**Given instruction:**
Change every "sidebar" in the rows below to "side panel", and reproduce all the rows with nothing else altered.

(Word and element locating data)
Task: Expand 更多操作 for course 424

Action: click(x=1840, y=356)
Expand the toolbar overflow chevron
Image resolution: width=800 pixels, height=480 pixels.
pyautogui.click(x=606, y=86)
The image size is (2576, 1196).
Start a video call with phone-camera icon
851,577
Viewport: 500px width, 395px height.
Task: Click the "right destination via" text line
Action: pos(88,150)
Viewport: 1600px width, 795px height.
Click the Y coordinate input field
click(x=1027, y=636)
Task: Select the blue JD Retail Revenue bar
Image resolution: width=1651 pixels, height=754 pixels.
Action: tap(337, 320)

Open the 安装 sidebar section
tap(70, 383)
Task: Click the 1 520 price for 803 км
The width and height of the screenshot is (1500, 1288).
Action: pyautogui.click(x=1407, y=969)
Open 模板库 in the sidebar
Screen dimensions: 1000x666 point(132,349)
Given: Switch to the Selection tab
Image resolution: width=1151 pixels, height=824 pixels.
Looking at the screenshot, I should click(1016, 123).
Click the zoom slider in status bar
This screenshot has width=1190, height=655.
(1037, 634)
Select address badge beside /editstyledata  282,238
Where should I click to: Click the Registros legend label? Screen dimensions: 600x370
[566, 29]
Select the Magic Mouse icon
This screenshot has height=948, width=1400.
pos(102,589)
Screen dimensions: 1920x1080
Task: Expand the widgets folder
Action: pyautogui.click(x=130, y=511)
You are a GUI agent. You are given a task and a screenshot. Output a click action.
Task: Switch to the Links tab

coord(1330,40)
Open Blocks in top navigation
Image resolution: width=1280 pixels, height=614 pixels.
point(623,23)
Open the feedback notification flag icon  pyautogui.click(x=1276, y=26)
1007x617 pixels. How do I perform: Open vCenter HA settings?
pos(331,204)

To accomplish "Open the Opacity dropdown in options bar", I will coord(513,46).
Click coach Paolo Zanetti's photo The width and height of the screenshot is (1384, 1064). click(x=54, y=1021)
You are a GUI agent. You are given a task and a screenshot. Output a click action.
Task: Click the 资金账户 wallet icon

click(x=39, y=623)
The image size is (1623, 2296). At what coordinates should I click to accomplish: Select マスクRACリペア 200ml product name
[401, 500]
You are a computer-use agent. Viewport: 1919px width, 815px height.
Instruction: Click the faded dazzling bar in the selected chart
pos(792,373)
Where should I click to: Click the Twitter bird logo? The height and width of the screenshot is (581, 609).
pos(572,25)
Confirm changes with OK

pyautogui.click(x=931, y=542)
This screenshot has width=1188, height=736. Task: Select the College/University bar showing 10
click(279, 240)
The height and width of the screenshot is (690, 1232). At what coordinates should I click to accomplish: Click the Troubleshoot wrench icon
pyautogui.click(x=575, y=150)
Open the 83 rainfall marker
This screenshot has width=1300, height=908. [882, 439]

**Correct answer:**
Task: Expand 更多操作 for course 424

Action: click(x=1840, y=356)
Expand the toolbar overflow chevron
Image resolution: width=800 pixels, height=480 pixels.
pyautogui.click(x=606, y=86)
The image size is (2576, 1196).
Start a video call with phone-camera icon
851,577
Viewport: 500px width, 395px height.
Task: Click the "right destination via" text line
Action: pos(88,150)
Viewport: 1600px width, 795px height.
Click the Y coordinate input field
click(x=1027, y=636)
Task: Select the blue JD Retail Revenue bar
Image resolution: width=1651 pixels, height=754 pixels.
Action: tap(337, 320)

Open the 安装 side panel section
tap(70, 383)
Task: Click the 1 520 price for 803 км
The width and height of the screenshot is (1500, 1288).
Action: pyautogui.click(x=1407, y=969)
Open 模板库 in the side panel
Screen dimensions: 1000x666 point(132,349)
Given: Switch to the Selection tab
Image resolution: width=1151 pixels, height=824 pixels.
Looking at the screenshot, I should click(1016, 123).
Click the zoom slider in status bar
This screenshot has width=1190, height=655.
(1037, 634)
Select address badge beside /editstyledata  282,238
Where should I click to: Click the Registros legend label? Screen dimensions: 600x370
[566, 29]
Select the Magic Mouse icon
This screenshot has height=948, width=1400.
pos(102,589)
Screen dimensions: 1920x1080
Task: Expand the widgets folder
Action: pyautogui.click(x=130, y=511)
You are a GUI agent. You are given a task and a screenshot. Output a click action.
Task: Switch to the Links tab

coord(1330,40)
Open Blocks in top navigation
Image resolution: width=1280 pixels, height=614 pixels.
point(623,23)
Open the feedback notification flag icon  pyautogui.click(x=1276, y=26)
1007x617 pixels. How do I perform: Open vCenter HA settings?
pos(331,204)

To accomplish "Open the Opacity dropdown in options bar", I will coord(513,46).
Click coach Paolo Zanetti's photo The width and height of the screenshot is (1384, 1064). click(x=54, y=1021)
You are a GUI agent. You are given a task and a screenshot. Output a click action.
Task: Click the 资金账户 wallet icon

click(x=39, y=623)
The image size is (1623, 2296). At what coordinates should I click to accomplish: Select マスクRACリペア 200ml product name
[401, 500]
You are a computer-use agent. Viewport: 1919px width, 815px height.
Instruction: Click the faded dazzling bar in the selected chart
pos(792,373)
Where should I click to: Click the Twitter bird logo? The height and width of the screenshot is (581, 609).
pos(572,25)
Confirm changes with OK

pyautogui.click(x=931, y=542)
This screenshot has width=1188, height=736. Task: Select the College/University bar showing 10
click(279, 240)
The height and width of the screenshot is (690, 1232). At what coordinates should I click to accomplish: Click the Troubleshoot wrench icon
pyautogui.click(x=575, y=150)
Open the 83 rainfall marker
This screenshot has width=1300, height=908. [882, 439]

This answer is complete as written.